Keys calls are pushed down to Spark, so this works on billions of items as well:

keys(json-file("file.json"))

json-doc

json-doc("/Users/sheldon/object.json")

returns the (unique) JSON value parsed from a local JSON (but not necessarily JSON Lines) file where this value may be spread over multiple lines.

project

project({"foo" : "bar", "bar" : "foobar", "foobar" : "foo" }, ("foo", "bar"))

returns the object {"foo" : "bar", "bar" : "foobar"}. Also works on an input sequence, in a distributive way.

project(({"foo" : "bar", "bar" : "foobar", "foobar" : "foo" }, {"foo": "bar2"}), ("foo", "bar"))

remove-keys

remove-keys({"foo" : "bar", "bar" : "foobar", "foobar" : "foo" }, ("foo", "bar"))

returns the object {"foobar" : "foo"}. Also works on an input sequence, in a distributive way.

remove-keys(({"foo" : "bar", "bar" : "foobar", "foobar" : "foo" }, {"foo": "bar2"}), ("foo", "bar"))

values

values({"foo" : "bar", "bar" : "foobar"})

returns ("bar", "foobar"). Also works on an input sequence, in a distributive way.

values(({"foo" : "bar", "bar" : "foobar"}, {"foo" : "bar2"}))

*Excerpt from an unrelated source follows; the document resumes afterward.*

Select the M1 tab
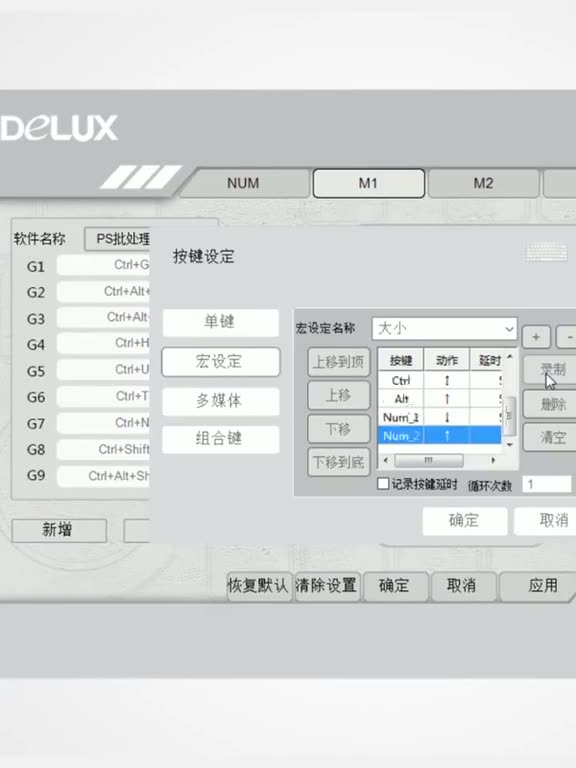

Values calls are pushed down to Spark, so this works on billions of items as well:

values(json-file("file.json"))

Array functions

size

size([1 to 100])

returns 100. Also works if the empty sequence is supplied, in which case it returns the empty sequence.

size(())

members

members([1 to 100])

This function returns the members as an array, but not recursively, i.e., nested arrays are not unboxed.

Returns the first 100 integers as a sequence. Also works on an input sequence, in a distributive way.

members(([1 to 100], [ 300 to 1000 ]))

flatten

flatten(([1, 2], [[3, 4], [5, 6]], [7, [8, 9]]))

Unboxes arrays recursively, stopping the recursion when any other item is reached (object or atomic). Also works on an input sequence, in a distributive way.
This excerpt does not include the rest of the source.